=== Text section ===
GENEVA – The Global Fund to Fight AIDS, Tuberculosis and Malaria warmly congratulated Algeria and Argentina for earning WHO certification as malaria-free and called on global partners to step up the fight to end the disease.
“This is a historic achievement by Algeria and Argentina,” said Peter Sands, Executive Director of the Global Fund. “It demonstrates once again that malaria can be defeated in both Africa and in South America. Ending malaria is demonstrably an achievable goal, but it takes leadership, commitment, and rigorous implementation to make it happen.”
The announcement was made during this week’s World Health Assembly in Geneva, convening delegates from WHO’s 194 member states. This year, WHO Director-General Tedros Adhanom Ghebreyesus stressed the importance of universal health coverage and ending epidemics as essential components for a healthier, safer, fairer world.
Globally, there are two tracks on malaria. A significant number of countries are progressing toward malaria elimination. But in too many of the highest-burden countries, malaria rates are increasing, and there is greater drug and insecticide resistance.
=== Information provided ===
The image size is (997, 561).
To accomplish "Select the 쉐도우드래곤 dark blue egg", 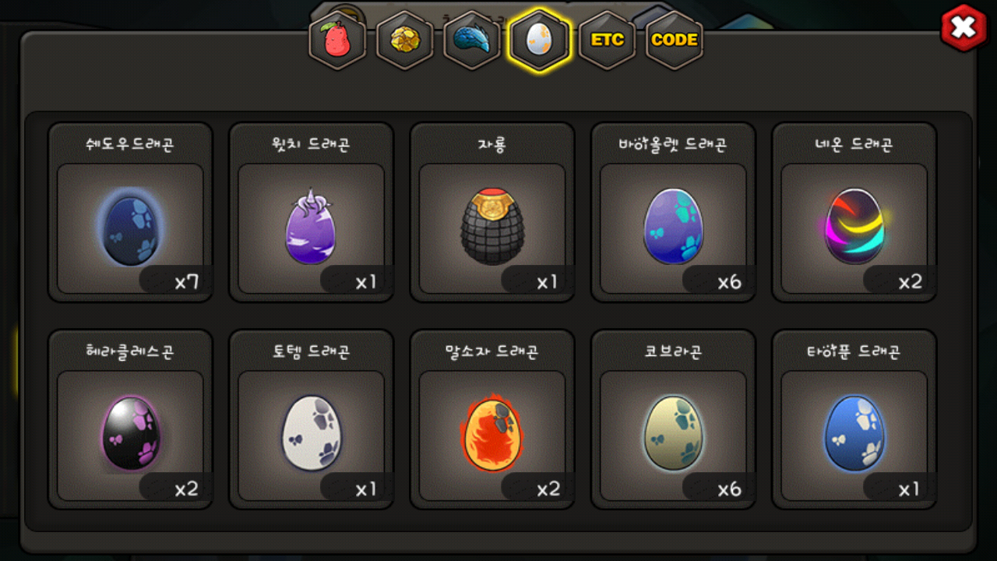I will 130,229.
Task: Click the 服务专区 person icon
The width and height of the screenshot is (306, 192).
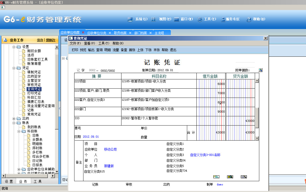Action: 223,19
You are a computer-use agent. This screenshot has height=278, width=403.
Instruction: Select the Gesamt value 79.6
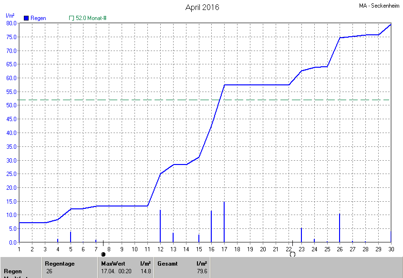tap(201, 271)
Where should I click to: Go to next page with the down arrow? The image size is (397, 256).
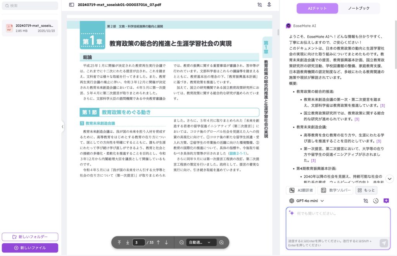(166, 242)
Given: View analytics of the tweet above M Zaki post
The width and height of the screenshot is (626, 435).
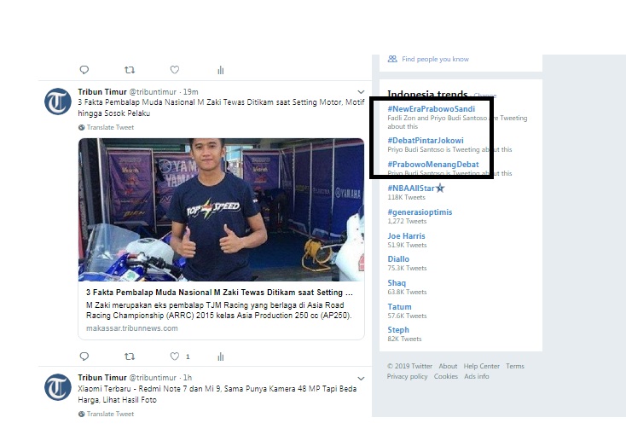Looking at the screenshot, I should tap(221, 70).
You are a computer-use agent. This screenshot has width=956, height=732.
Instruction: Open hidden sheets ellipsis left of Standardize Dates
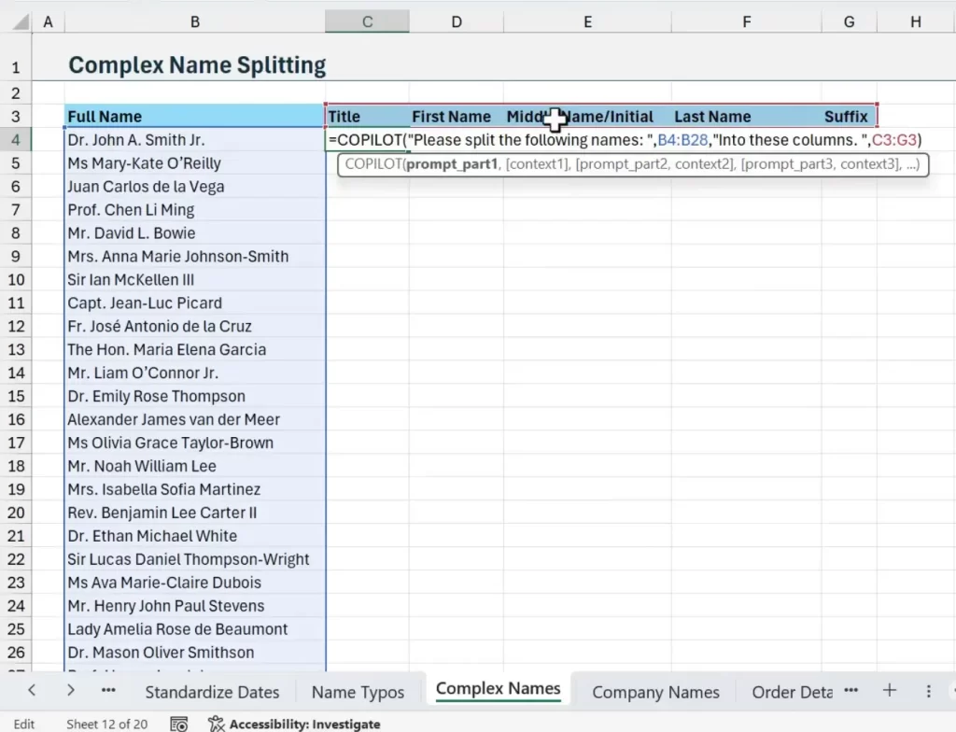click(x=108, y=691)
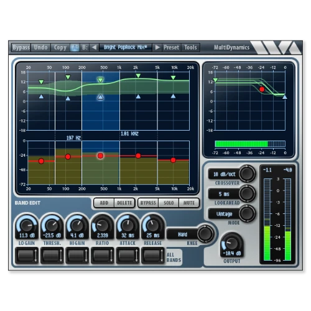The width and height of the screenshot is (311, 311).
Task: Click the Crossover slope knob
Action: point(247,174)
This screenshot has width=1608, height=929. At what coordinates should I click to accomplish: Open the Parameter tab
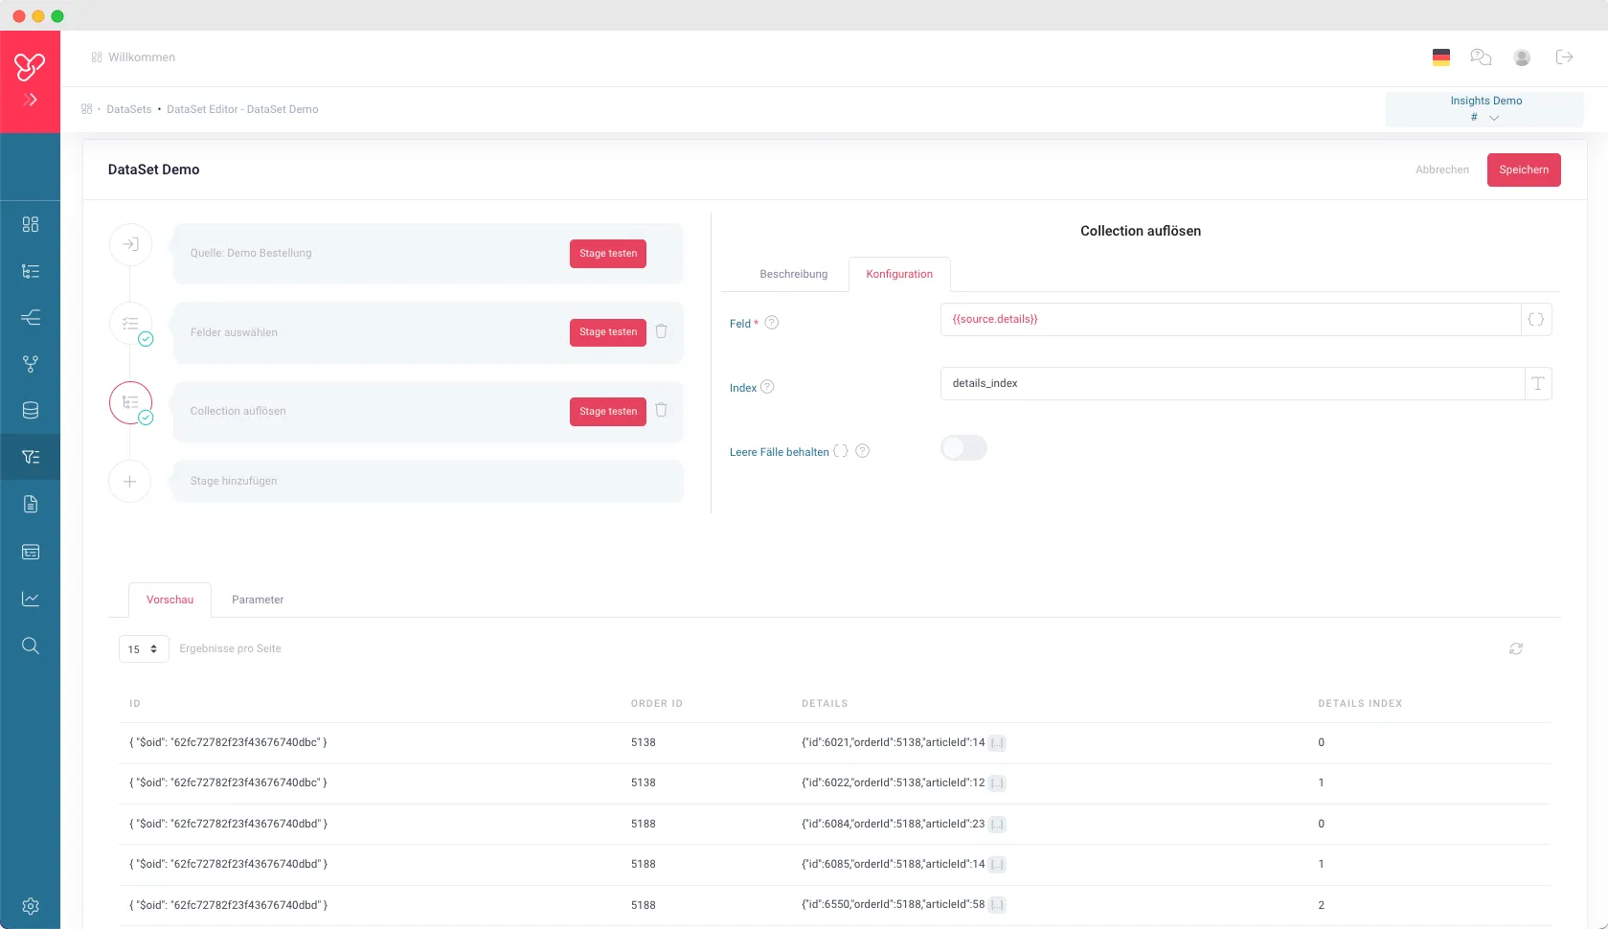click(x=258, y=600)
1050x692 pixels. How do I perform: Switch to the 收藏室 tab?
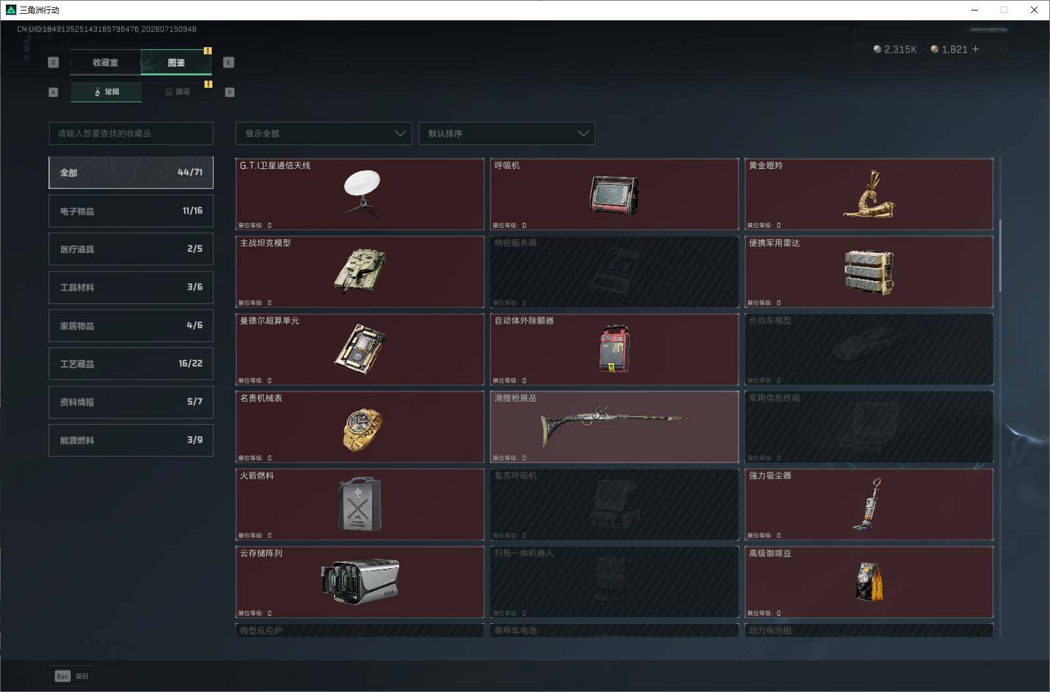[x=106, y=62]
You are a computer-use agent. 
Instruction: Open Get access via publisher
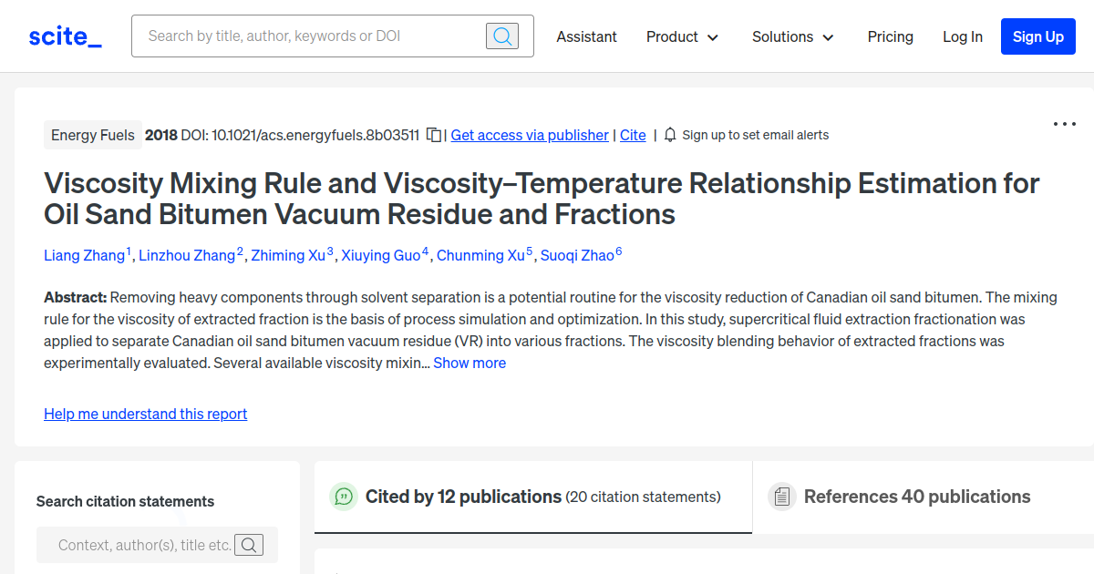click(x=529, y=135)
===
Exercise tasks
A: Translate the sentence "Globally, there are two tracks on malaria." from the malaria press release into Spanish.
B: Transcribe the passage of the malaria press release starting with "Globally, there are" and going on through "and insecticide resistance.".
C: Write the next part of the malaria press release, picking up after its final sentence.

Answer set
A: A nivel mundial, hay dos trayectorias en cuanto a la malaria.

B:
Globally, there are two tracks on malaria. A significant number of countries are progressing toward malaria elimination. But in too many of the highest-burden countries, malaria rates are increasing, and there is greater drug and insecticide resistance.

C:
In the last five years, four other countries have been certified as malaria-free: Maldives, Paraguay, Sri Lanka and Uzbekistan. The number of malaria-free countries now totals 106, outnumbering the 88 countries which remain malaria endemic. In 2016, WHO identified 21 countries spanning five regions with the potential to eliminate malaria by 2020.
“We have made extraordinary progress in the fight against malaria, yet a child still dies of malaria every two minutes,” said Sands. “We need to step up the fight – achieving elimination wherever possible and breaking the transmission cycle and thus get on track towards elimination in the hardest-hit countries.”
After years of steady decline, malaria cases are on the rise. Mosquitoes in Africa are developing resistance to the most common insecticides used to treat mosquito nets, and the Mekong region is seeing growing resistance to the world’s most successful malaria drug. Environmental factors, funding shortfalls and demographics pose severe challenges in the highest-burden countries.
The Global Fund provides nearly 60 percent of all international financing for malaria and has invested more than US$11.4 billion in malaria control programs in more than 100 countries from 2002-2018.
The Global Fund is seeking to raise at least US$14 billion for the coming three-year period to help save 16 million lives, cut the mortality rate from HIV, TB and malaria in half, and build stronger health systems by working together to end the epidemics. France will convene the Global Fund’s Sixth Replenishment pledging conference in October 2019 in Lyon, France.